Task goal
Leave the pictures out. Retype exactly the lines below from the one containing "Task: Click the blue info icon in notice" through the one containing "the Task Manager", and no others.

Data supplied
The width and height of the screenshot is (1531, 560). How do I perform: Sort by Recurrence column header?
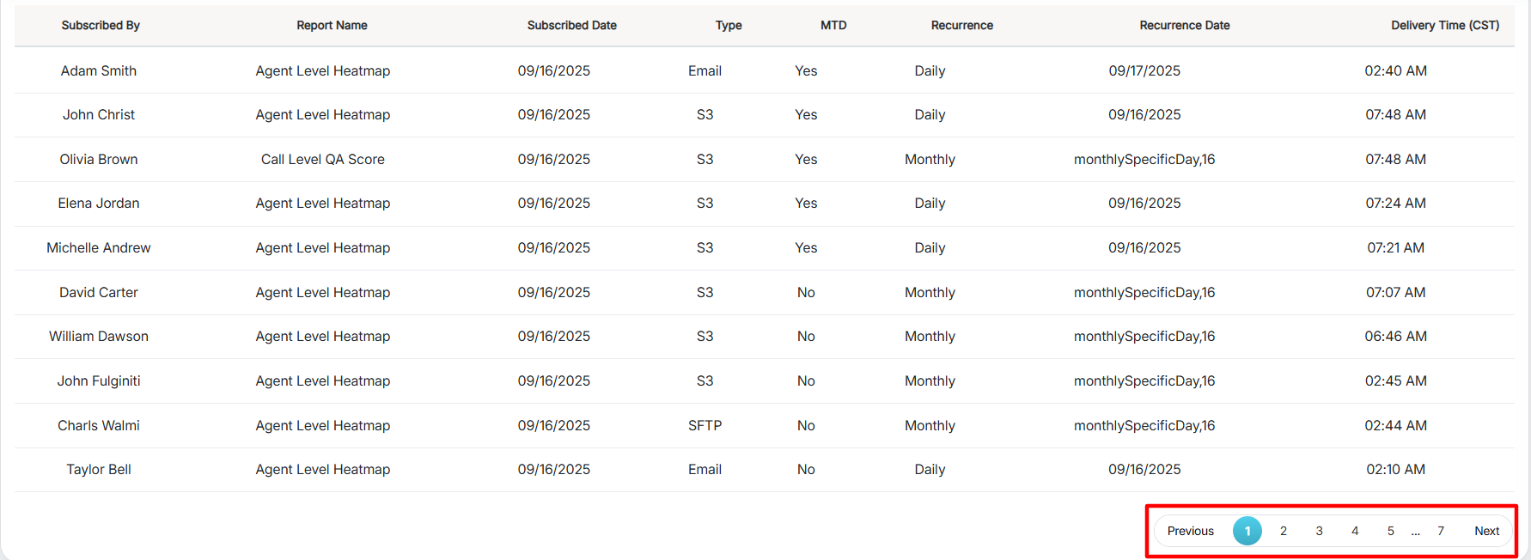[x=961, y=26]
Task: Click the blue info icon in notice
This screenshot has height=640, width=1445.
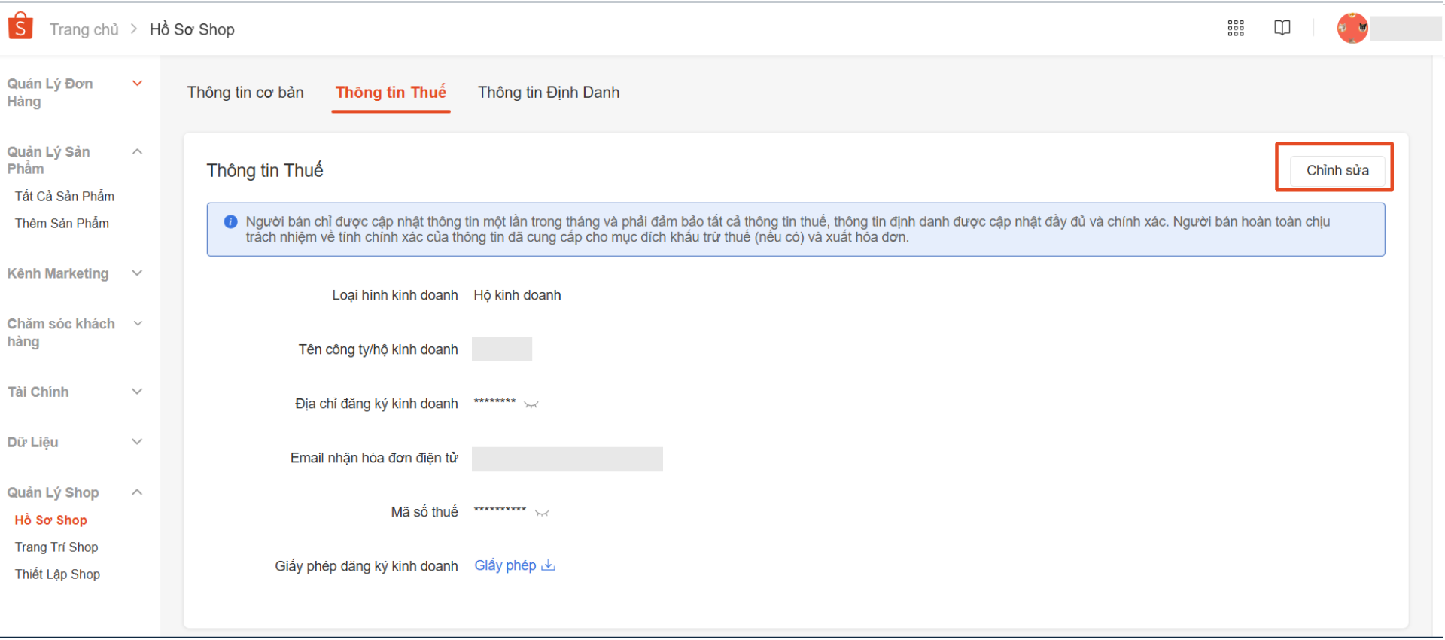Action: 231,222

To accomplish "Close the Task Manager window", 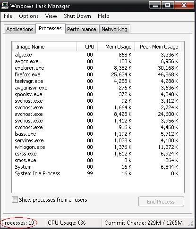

* * *

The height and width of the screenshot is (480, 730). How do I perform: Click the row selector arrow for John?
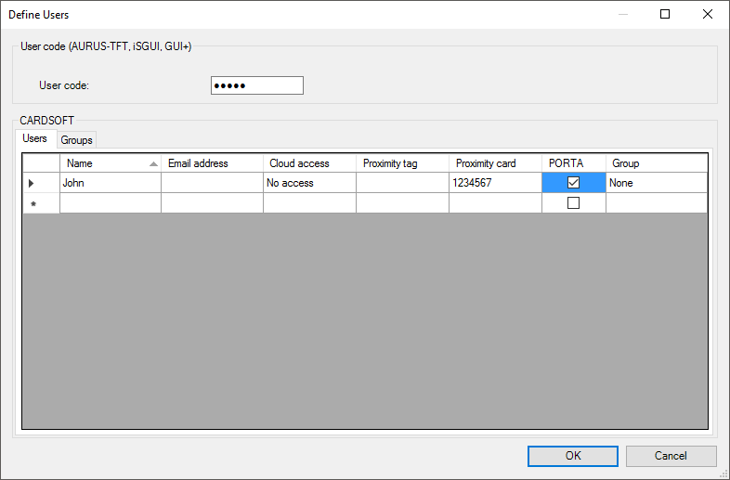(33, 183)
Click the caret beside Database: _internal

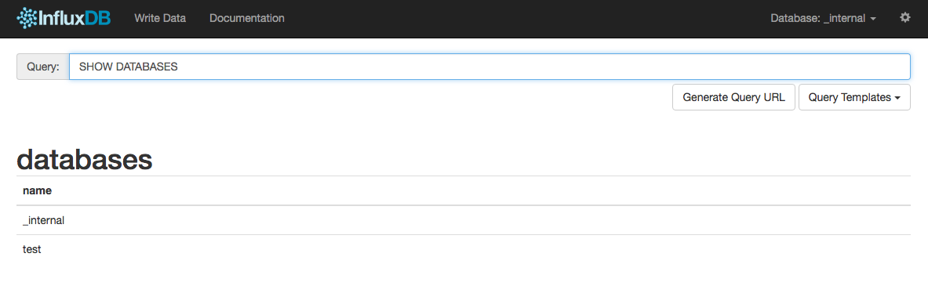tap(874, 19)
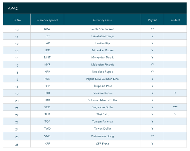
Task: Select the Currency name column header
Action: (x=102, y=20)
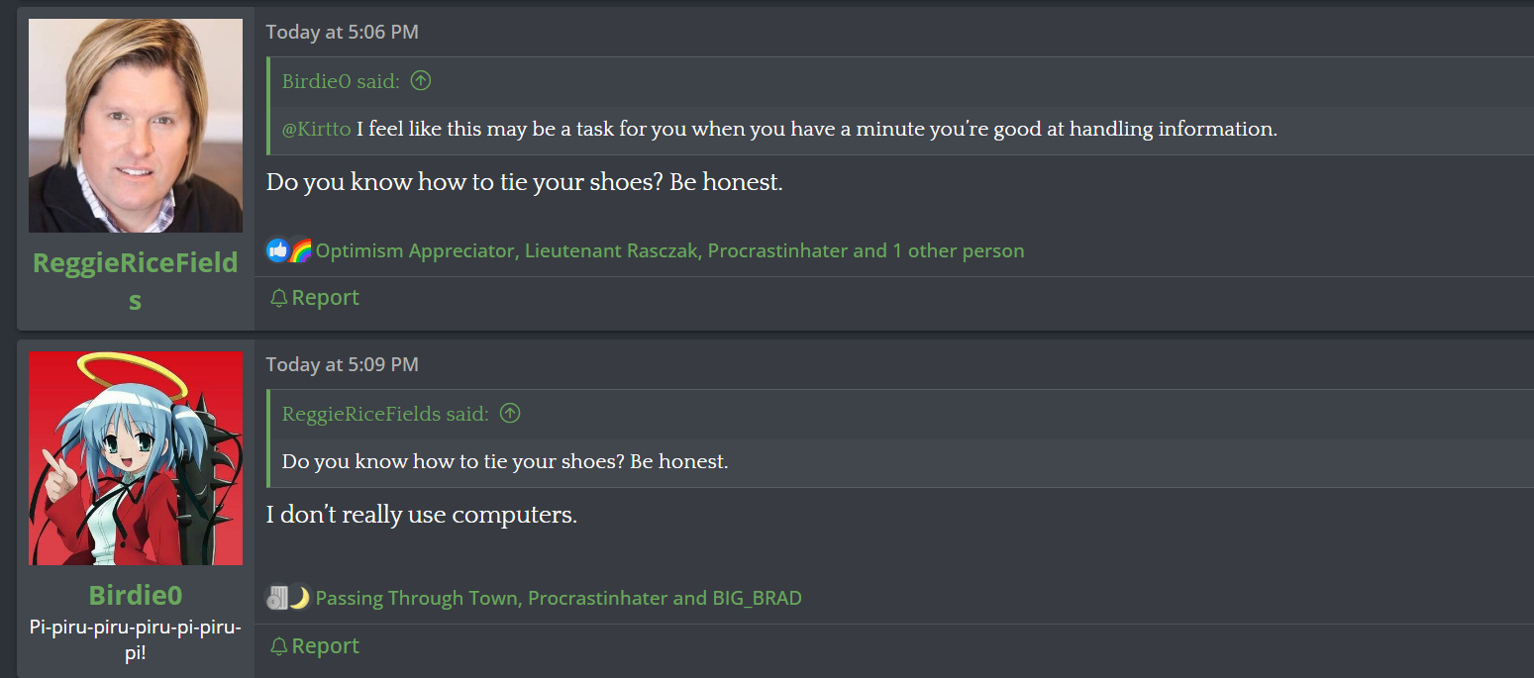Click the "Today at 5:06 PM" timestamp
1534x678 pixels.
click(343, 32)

==

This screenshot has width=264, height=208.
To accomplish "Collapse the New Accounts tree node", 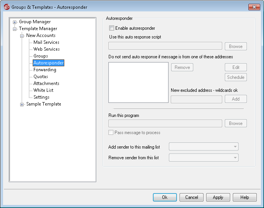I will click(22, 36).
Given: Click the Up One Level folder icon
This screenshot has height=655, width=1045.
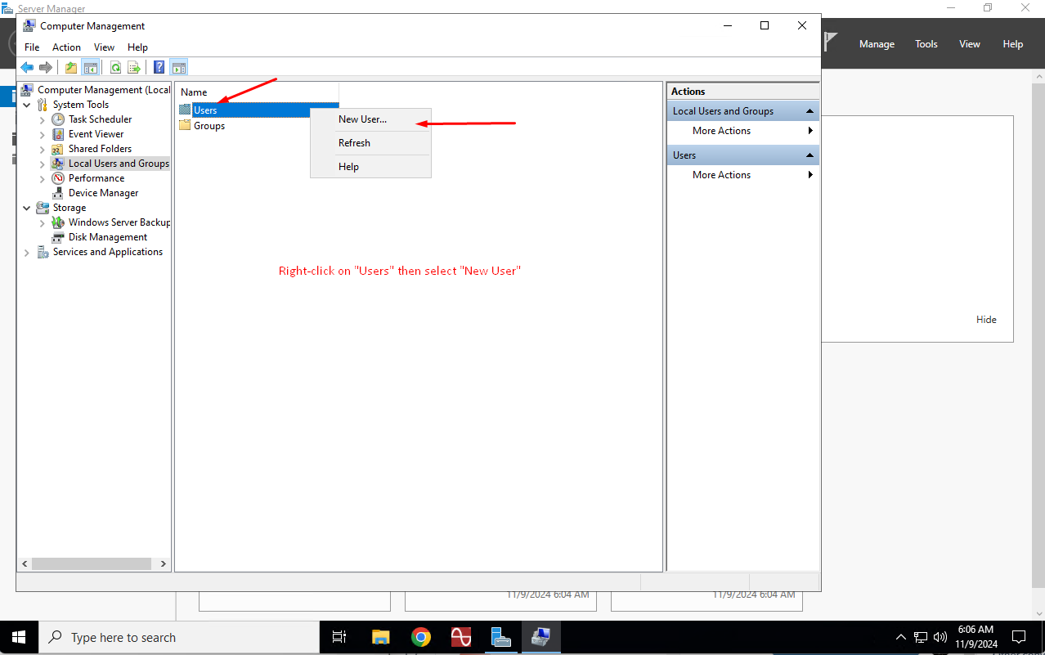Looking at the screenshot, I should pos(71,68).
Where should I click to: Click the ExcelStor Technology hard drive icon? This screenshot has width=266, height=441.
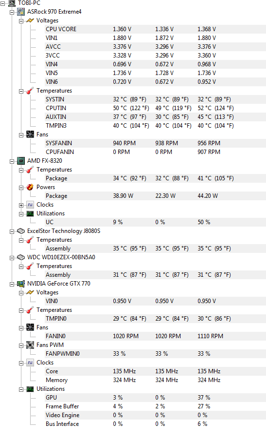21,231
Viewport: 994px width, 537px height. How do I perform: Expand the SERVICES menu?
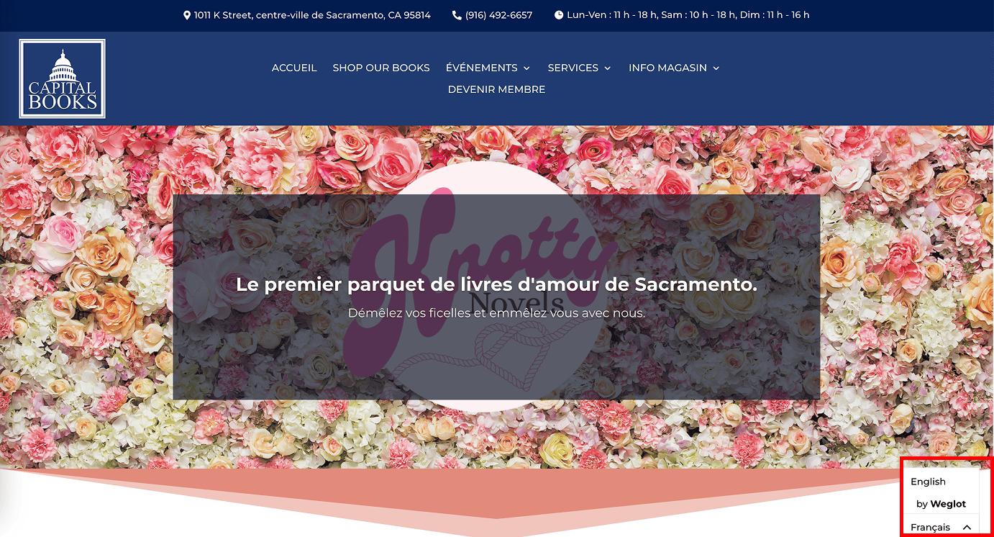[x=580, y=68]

Output for this task
Task: Click the blue info icon in notice
This screenshot has height=640, width=1445.
Action: 231,222

To accomplish "Close the Task Manager window", 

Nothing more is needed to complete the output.